Reproduce only what lies between the first line of the material below and the line containing "Next (1519, 2279)", with both of those lines included and every line kept exact.

» **DATASET ENTRIES**

● ● ● ● ●

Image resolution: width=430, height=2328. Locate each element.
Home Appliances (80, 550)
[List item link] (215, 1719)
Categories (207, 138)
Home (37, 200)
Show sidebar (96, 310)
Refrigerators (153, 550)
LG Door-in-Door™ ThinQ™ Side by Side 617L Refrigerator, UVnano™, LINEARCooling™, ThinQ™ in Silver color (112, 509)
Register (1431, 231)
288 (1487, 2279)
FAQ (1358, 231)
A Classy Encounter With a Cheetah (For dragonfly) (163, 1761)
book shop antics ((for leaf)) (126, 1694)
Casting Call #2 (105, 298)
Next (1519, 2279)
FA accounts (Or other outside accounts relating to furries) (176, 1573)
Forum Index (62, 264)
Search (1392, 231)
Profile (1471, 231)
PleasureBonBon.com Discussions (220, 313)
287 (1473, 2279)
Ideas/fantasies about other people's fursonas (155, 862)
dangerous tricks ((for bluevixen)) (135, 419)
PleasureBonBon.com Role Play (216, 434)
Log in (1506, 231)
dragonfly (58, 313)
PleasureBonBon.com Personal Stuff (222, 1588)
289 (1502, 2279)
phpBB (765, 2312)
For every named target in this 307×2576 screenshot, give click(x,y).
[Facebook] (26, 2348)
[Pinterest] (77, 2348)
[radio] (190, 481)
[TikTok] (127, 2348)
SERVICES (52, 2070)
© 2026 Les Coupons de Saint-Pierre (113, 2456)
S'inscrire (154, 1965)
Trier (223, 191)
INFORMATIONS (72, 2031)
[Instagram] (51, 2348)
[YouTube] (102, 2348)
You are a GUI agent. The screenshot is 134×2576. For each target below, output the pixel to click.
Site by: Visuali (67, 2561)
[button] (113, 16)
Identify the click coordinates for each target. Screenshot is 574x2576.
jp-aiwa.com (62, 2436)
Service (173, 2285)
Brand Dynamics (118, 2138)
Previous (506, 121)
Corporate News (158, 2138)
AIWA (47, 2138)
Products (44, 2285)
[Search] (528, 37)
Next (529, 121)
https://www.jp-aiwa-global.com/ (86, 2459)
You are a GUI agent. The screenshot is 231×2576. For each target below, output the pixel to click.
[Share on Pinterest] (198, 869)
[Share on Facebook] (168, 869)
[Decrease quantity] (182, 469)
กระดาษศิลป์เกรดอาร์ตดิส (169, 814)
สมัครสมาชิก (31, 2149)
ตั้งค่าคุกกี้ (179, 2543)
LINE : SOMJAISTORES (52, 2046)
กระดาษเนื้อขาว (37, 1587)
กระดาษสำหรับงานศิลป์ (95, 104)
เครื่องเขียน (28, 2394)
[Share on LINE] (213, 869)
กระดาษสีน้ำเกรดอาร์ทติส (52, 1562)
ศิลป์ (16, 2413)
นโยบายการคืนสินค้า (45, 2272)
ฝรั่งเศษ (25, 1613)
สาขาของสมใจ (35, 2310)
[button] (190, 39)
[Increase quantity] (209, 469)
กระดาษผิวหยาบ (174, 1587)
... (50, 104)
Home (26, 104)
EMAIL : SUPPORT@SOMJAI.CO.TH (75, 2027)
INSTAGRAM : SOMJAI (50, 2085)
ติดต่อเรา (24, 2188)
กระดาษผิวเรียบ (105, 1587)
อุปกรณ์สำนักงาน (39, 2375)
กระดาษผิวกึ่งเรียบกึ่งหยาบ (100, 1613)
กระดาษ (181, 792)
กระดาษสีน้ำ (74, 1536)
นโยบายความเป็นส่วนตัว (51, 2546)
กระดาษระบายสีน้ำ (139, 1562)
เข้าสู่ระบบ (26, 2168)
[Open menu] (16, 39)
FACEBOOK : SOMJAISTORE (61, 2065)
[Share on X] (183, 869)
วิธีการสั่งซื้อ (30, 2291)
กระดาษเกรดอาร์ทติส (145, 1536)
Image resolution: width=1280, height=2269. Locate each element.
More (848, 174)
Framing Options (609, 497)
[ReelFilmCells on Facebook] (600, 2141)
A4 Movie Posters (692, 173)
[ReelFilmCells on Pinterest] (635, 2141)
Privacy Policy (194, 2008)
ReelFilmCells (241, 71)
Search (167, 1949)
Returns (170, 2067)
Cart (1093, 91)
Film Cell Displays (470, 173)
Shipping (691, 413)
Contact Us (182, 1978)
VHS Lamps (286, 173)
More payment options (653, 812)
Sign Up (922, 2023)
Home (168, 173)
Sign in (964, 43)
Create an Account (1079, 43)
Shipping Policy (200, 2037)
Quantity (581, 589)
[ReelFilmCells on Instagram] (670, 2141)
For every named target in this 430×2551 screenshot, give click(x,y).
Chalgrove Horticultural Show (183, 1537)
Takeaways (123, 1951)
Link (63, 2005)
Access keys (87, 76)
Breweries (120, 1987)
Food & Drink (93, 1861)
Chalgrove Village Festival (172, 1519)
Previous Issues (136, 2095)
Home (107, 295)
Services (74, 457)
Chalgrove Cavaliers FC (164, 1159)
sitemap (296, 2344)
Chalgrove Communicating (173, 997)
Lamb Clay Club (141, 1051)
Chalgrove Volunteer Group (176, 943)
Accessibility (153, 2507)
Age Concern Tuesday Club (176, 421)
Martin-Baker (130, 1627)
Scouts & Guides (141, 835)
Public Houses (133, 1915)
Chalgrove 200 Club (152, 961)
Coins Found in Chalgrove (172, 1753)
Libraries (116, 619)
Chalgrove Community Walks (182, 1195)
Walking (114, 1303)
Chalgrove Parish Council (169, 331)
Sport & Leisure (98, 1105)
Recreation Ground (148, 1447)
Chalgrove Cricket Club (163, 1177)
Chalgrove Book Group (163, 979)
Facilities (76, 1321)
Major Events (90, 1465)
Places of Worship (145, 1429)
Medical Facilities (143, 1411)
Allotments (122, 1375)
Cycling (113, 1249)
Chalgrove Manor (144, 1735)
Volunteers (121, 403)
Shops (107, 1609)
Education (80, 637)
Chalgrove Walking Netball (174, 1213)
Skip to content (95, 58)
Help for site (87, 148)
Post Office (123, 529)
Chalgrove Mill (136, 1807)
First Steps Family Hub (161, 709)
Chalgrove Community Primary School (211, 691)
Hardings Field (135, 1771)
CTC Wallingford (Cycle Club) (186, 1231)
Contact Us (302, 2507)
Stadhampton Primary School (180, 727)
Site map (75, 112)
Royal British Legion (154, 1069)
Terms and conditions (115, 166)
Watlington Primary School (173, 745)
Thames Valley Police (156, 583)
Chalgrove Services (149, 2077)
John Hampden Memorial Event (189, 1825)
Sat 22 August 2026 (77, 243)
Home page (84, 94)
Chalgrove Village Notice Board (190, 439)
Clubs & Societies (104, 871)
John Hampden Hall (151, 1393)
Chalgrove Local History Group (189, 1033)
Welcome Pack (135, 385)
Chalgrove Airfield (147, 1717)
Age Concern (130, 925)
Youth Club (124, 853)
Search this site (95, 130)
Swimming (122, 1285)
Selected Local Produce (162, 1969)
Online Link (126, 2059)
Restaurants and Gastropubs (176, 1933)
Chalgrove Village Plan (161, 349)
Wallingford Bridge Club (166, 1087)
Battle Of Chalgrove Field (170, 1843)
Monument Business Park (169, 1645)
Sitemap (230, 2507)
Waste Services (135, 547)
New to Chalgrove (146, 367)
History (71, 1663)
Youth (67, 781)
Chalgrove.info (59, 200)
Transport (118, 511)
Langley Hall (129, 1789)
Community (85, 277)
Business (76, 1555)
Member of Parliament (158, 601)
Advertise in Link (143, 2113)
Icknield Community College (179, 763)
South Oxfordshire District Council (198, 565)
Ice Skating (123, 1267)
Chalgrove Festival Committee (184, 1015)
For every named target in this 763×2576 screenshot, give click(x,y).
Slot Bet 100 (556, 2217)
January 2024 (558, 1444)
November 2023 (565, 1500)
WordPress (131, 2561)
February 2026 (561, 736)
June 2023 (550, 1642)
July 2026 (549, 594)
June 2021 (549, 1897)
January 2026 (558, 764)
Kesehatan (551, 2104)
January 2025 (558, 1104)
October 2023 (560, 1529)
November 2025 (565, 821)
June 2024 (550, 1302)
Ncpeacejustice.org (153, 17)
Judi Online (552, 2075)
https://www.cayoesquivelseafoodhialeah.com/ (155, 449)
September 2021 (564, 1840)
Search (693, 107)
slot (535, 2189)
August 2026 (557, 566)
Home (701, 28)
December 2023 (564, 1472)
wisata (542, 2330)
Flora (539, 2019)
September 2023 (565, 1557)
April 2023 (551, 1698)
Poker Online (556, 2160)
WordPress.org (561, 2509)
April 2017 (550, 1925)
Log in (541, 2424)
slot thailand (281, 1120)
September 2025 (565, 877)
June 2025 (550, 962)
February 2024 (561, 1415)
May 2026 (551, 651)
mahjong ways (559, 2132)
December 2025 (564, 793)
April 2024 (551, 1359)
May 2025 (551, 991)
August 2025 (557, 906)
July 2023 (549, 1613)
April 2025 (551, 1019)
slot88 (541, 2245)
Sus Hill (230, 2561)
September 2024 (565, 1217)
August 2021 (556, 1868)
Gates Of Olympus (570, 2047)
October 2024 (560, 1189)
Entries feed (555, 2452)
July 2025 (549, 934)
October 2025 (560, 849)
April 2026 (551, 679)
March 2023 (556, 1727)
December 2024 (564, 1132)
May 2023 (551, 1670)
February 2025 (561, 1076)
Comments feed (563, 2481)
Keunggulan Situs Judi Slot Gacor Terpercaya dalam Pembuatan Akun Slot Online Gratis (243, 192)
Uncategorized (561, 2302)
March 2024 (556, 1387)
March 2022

● ● ● ● ●

» **SOLUTION TO THIS TASK**
Image resolution: width=430, height=2328. Locate each element.
Home Appliances (80, 550)
[List item link] (215, 1719)
Categories (207, 138)
Home (37, 200)
Show sidebar (96, 310)
Refrigerators (153, 550)
LG Door-in-Door™ ThinQ™ Side by Side 617L Refrigerator, UVnano™, LINEARCooling™, ThinQ™ in Silver color (112, 509)
Register (1431, 231)
288 (1487, 2279)
FAQ (1358, 231)
A Classy Encounter With a Cheetah (For dragonfly) (163, 1761)
book shop antics ((for leaf)) (126, 1694)
Casting Call #2 (105, 298)
Next (1519, 2279)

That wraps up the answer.